Monday, January 23, 2006

Sunday Thought (a day late): Time and Your Morning News

We all woke up on Wednesday January 4 to the great news that twelve miners had been found alive, only to turn on “Good Morning America” and find that somehow a “miscommunication” had taken place and these men were dead. Cheering crowds around the world traditionally greet the New Year with absolutely no idea what time will bring to them personally or to their families. On Tuesday, January 3rd, a 27 year old on her way to work is killed by a speeding teenage driver on Rt. 27, [after she and] her sister had left their dad at work. We could think of endless real life stories where in the blink of an eye our lives are changed forever. A young mother of two children, who has left the local hospital because her family has no insurance, will be blind in one eye because of a random, celebratory shooting New Year’s Eve.

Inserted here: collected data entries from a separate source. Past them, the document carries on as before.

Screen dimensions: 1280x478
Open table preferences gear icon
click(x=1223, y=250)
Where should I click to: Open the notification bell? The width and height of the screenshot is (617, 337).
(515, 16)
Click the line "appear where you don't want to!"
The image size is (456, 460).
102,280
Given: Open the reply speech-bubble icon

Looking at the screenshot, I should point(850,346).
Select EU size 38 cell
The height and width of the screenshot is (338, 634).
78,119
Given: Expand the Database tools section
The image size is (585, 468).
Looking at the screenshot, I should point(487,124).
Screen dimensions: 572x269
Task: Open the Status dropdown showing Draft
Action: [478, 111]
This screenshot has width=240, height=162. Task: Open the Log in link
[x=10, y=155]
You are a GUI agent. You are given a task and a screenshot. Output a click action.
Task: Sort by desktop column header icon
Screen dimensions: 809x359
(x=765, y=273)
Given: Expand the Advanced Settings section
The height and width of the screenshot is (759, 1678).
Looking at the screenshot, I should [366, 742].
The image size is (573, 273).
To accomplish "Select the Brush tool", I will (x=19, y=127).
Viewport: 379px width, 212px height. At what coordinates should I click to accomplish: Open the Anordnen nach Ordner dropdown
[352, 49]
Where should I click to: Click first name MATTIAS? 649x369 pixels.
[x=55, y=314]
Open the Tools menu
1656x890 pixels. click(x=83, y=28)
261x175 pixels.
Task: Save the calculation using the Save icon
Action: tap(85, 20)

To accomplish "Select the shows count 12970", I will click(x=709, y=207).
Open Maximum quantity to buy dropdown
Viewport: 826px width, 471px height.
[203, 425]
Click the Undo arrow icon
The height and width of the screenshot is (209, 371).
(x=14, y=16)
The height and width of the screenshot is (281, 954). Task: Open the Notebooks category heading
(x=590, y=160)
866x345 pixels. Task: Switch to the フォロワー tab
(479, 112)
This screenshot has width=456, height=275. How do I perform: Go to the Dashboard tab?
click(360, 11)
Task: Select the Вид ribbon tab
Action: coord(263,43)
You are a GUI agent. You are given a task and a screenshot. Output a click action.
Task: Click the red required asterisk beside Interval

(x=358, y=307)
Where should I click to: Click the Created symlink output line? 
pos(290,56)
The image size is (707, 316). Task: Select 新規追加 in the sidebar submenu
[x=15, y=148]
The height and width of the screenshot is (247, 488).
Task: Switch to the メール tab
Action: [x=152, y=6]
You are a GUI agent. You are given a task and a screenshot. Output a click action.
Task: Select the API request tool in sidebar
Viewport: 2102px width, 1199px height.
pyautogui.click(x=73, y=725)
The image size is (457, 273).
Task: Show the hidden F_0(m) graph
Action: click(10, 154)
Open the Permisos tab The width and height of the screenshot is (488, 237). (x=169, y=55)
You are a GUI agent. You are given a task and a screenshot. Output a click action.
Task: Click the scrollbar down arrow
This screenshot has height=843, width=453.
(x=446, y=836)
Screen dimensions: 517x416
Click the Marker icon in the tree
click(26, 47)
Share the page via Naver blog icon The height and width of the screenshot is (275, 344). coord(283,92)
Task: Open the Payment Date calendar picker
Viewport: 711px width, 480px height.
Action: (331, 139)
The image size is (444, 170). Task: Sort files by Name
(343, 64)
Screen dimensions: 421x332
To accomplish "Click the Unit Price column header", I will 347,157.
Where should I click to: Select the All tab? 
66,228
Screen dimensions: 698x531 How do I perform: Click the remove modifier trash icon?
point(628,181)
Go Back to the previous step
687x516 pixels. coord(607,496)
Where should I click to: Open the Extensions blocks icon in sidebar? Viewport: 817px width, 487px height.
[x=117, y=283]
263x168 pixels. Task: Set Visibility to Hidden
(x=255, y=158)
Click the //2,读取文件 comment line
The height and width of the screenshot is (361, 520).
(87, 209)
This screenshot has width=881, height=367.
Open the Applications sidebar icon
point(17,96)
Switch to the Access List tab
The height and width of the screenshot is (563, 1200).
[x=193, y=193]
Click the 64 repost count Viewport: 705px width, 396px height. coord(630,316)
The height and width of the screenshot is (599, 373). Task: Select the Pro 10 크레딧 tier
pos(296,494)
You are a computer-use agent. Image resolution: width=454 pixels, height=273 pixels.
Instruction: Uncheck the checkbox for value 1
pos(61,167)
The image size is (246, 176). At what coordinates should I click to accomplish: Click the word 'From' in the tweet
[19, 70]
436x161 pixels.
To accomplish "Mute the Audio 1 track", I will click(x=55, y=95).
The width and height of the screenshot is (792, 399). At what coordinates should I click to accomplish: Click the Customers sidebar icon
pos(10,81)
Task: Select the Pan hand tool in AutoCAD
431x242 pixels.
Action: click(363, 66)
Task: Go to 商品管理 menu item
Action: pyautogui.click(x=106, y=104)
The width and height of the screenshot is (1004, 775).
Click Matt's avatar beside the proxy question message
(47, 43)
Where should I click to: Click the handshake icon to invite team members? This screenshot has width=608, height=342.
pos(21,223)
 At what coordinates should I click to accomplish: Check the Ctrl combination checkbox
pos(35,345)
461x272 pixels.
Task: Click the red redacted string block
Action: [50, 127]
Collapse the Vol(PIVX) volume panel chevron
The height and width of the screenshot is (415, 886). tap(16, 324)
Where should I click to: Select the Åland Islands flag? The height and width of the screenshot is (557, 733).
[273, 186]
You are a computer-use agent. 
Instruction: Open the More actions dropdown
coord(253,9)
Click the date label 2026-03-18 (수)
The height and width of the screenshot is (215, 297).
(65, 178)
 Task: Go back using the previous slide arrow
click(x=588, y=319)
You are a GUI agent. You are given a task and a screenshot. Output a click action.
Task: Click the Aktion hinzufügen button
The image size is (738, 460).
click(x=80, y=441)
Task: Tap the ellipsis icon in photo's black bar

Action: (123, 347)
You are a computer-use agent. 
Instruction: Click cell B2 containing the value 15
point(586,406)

Time is a gift, a privilege not guaranteed by birth, insurance, or family tradition…The reality, of course, is that each day is a concession from above, a sign from a patient God who is still waiting for me to live a life that is worthy of the gift of life He bestows…On Christmas Eve, as you know, I was blessed to celebrate 30 years in the priesthood. While in human terms we are often the ones receiving the congratulations of our fellow travelers in life, the truth is that, at best, we are fortunate enough to somehow cooperate with what God is asking of us…As you also know…I continue to undergo cancer treatment…

None of this should be surprising, but the human reality is that often we fail to understand, even when the obvious is, as we say, “right in front of our noses.” Baby Jesus was born in time and…has changed the life of the human race forever. Because a Baby is born, upheaval burdens the life of the Holy Family, Wise Men leave their palaces, shepherds abandon their flocks, those in government are threatened. All this because of something that a moment in time brought to the world. That is precisely the point: All I know is that you and I have been given a moment in time by our Creator, and then another and another. Help me Lord to be grateful for what you have allowed me to achieve, and strengthen my resolve to continue forward on the pilgrimage of life that your gift of time has given me. In time, long before there was a cross, one tiny heart beat with the purest Love the world would ever know. And two faithful people carried that Love to Bethlehem so that it might be born in every heart one day. This is what time is for.


From the Jan. 8, 2006 letter of Father John McCormick, Rector, to the parishioners of St. James Catholic Cathedral, Orlando, Florida. Pray for this good priest. We like him.

By strange coincidence, the music director of twenty years’ standing, Robert Schaeffer, has also been stricken with cancer. He is the most talented I have ever known - at playing the organ and piano, at directing the choir. (I used to croak- I mean sing for them). Pray for him too. Father McCormick might be around 60, Bob no more than middle-aged.